(Extracted records)
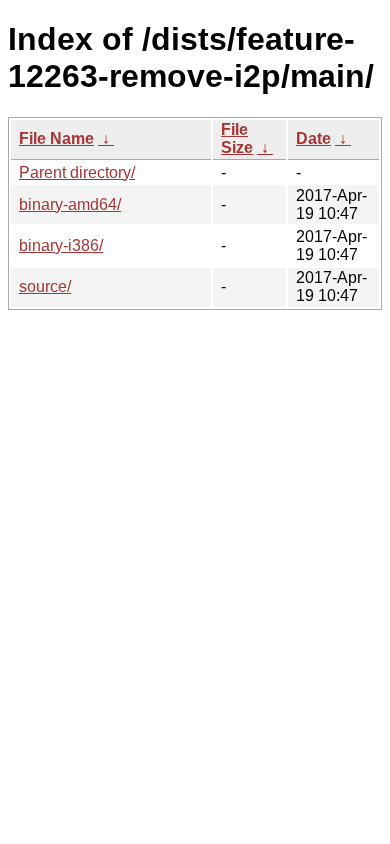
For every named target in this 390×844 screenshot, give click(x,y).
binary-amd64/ (70, 204)
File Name (56, 138)
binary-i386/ (61, 245)
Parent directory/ (77, 172)
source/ (45, 286)
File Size (237, 138)
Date (313, 138)
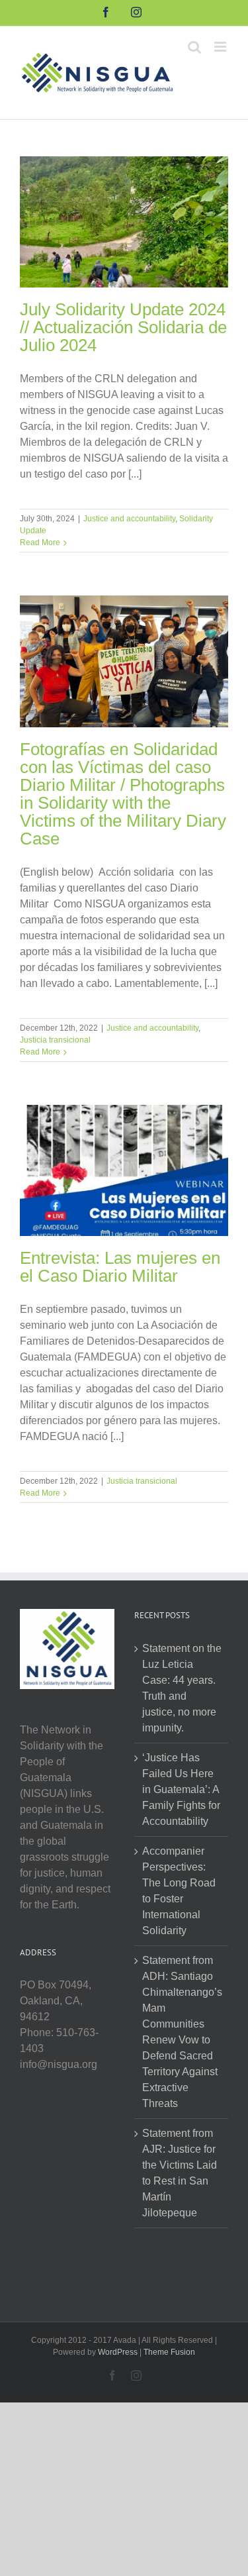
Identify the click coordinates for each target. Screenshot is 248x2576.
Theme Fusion (169, 2352)
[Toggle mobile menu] (221, 47)
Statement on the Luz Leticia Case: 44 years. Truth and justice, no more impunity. (182, 1688)
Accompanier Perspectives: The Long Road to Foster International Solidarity (179, 1890)
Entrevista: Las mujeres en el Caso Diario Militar (120, 1267)
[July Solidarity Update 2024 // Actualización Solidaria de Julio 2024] (124, 221)
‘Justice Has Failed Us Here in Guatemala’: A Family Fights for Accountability (181, 1789)
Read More (40, 542)
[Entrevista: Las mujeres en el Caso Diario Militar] (124, 1170)
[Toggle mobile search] (194, 47)
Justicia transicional (55, 1040)
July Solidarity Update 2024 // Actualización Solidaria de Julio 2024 (123, 327)
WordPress (118, 2352)
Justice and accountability (129, 518)
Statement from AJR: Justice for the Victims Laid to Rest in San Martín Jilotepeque (179, 2173)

◆ Task description
The answer should consist of the lines from the one with "[Toggle mobile search] (194, 47)" through the last line of the entries, duplicated exactly and nothing more.

◆ Response to the exercise
[Toggle mobile search] (194, 47)
Justicia transicional (55, 1040)
July Solidarity Update 2024 // Actualización Solidaria de Julio 2024 (123, 327)
WordPress (118, 2352)
Justice and accountability (129, 518)
Statement from AJR: Justice for the Victims Laid to Rest in San Martín Jilotepeque (179, 2173)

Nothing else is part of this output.